Integrated Fisher linear discriminants: An empirical study

• An optimal threshold is found out from a series of empirical threshold formulas developed for Fisher linear discriminants based on classification accuracies.
• Weight vectors and thresholds are updated by an epoch-limited iterative learning strategy.
• The singular within-class scatter matrices are reduced in dimensionality but not added with perturbations.
• A coding system enlarges class margins and approximately preserves neighborhood relationships.
• An integrated learning algorithm improves the learning and generalization performances of Fisher linear discriminants.

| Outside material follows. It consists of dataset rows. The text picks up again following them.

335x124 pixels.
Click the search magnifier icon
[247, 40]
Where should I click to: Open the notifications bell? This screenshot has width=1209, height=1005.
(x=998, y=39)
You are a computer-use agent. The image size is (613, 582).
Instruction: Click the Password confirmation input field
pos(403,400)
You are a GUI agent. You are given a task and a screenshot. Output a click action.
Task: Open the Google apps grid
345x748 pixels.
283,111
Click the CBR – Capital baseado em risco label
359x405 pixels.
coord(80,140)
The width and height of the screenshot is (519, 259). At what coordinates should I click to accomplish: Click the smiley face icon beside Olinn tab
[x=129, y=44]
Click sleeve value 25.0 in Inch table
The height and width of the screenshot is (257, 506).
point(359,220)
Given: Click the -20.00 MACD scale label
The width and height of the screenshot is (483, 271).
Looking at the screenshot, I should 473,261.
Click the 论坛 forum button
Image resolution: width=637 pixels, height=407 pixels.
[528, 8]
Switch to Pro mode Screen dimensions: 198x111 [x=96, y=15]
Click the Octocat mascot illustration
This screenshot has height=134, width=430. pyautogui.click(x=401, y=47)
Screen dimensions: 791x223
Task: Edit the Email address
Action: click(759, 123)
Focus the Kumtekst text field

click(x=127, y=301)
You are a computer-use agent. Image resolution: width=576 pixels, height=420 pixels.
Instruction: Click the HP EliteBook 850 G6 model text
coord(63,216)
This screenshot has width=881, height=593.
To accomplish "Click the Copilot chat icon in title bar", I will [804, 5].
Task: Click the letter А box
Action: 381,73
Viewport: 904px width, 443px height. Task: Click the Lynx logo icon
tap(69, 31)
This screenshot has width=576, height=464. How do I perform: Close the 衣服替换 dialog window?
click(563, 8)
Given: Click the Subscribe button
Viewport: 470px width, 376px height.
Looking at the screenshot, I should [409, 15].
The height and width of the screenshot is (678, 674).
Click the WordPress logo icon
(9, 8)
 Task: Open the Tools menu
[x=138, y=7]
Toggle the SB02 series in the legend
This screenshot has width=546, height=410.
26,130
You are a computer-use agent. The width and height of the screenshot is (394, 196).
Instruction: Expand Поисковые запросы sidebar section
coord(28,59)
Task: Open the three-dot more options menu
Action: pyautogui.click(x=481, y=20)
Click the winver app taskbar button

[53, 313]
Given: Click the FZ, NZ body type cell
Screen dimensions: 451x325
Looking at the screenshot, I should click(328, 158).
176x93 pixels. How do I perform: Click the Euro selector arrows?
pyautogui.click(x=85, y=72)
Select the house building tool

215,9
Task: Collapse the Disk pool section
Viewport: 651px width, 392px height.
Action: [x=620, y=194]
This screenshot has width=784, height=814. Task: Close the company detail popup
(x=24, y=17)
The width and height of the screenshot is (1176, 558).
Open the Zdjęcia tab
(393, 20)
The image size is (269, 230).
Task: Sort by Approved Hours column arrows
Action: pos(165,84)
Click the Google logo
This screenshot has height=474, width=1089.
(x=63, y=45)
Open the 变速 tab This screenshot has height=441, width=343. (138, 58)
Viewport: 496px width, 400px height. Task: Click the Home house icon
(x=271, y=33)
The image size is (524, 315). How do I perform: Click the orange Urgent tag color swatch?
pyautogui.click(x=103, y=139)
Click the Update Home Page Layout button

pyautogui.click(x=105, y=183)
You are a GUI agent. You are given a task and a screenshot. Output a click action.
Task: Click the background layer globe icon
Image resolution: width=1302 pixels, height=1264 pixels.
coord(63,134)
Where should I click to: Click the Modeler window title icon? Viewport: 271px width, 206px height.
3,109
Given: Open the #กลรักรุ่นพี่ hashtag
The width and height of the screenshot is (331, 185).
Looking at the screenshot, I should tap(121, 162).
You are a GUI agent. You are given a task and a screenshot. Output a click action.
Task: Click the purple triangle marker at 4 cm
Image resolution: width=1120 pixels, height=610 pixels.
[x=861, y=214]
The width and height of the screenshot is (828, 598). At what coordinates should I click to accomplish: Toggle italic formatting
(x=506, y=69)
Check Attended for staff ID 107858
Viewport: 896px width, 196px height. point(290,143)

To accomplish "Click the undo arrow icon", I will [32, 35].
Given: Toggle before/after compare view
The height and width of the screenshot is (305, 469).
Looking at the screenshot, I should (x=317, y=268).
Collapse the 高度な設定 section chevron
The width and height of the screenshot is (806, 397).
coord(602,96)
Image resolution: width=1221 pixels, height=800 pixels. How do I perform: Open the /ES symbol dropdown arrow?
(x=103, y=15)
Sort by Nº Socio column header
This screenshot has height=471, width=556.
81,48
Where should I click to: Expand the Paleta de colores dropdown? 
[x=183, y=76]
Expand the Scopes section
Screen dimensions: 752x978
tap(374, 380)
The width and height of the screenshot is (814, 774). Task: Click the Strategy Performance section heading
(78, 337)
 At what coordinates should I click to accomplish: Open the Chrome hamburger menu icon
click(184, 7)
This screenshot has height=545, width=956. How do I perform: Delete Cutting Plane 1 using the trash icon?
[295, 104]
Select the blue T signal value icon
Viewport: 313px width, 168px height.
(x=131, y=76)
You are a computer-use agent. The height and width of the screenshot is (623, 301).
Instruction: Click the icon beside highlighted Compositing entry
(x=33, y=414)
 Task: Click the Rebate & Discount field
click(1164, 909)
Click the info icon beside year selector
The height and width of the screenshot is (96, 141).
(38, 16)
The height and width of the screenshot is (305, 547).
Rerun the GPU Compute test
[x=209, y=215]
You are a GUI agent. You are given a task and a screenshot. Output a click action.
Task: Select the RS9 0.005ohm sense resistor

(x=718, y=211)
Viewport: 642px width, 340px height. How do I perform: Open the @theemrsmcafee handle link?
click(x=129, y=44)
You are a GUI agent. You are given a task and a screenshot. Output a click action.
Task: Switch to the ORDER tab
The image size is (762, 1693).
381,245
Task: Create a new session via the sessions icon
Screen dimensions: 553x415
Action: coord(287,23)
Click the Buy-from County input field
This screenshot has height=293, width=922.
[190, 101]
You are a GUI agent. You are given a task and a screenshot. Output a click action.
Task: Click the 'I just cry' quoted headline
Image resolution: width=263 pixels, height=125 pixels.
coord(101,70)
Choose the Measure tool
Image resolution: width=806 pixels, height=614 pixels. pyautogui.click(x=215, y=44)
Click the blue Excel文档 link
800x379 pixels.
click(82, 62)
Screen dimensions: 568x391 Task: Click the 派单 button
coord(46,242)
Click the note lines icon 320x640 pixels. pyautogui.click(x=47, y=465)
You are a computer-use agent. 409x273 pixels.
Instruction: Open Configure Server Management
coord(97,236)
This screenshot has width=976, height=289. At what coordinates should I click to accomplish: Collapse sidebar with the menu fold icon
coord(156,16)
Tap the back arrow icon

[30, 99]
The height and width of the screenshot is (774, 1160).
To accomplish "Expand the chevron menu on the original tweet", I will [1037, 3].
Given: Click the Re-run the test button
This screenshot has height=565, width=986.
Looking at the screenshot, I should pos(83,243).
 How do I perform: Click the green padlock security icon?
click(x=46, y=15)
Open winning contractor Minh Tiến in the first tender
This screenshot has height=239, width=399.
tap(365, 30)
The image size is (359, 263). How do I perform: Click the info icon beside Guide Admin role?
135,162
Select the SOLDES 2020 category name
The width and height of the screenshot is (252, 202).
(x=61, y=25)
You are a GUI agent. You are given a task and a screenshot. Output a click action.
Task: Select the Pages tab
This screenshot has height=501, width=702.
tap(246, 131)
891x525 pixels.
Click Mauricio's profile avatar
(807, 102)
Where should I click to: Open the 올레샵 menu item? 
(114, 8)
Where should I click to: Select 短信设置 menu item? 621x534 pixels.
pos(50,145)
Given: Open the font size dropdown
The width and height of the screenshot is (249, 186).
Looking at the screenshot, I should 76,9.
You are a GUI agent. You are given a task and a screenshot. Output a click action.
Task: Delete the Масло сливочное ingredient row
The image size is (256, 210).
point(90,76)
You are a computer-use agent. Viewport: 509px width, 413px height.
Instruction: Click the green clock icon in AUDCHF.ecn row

This paper studies Fisher linear discriminants (FLDs) based on classification accuracies for imbalanced datasets. An optimal threshold is found out from a series of empirical formulas developed, which is related not only to sample sizes but also to distribution regions. A mixed binary–decimal coding system is suggested to make the very dense datasets sparse and enlarge the class margins on condition that the neighborhood relationships of samples are nearly preserved. The within-class scatter matrices being or approximately singular should be moderately reduced in dimensionality but not added with tiny perturbations. The weight vectors can be further updated by a kind of epoch-limited (three at most) iterative learning strategy provided that the current training error rates come down accordingly. Putting the above ideas together, this paper proposes a type of integrated FLDs. The extensive experimental results over real-world datasets have demonstrated that the integrated FLDs have obvious advantages over the conventional FLDs in the aspects of learning and generalization performances for the imbalanced datasets.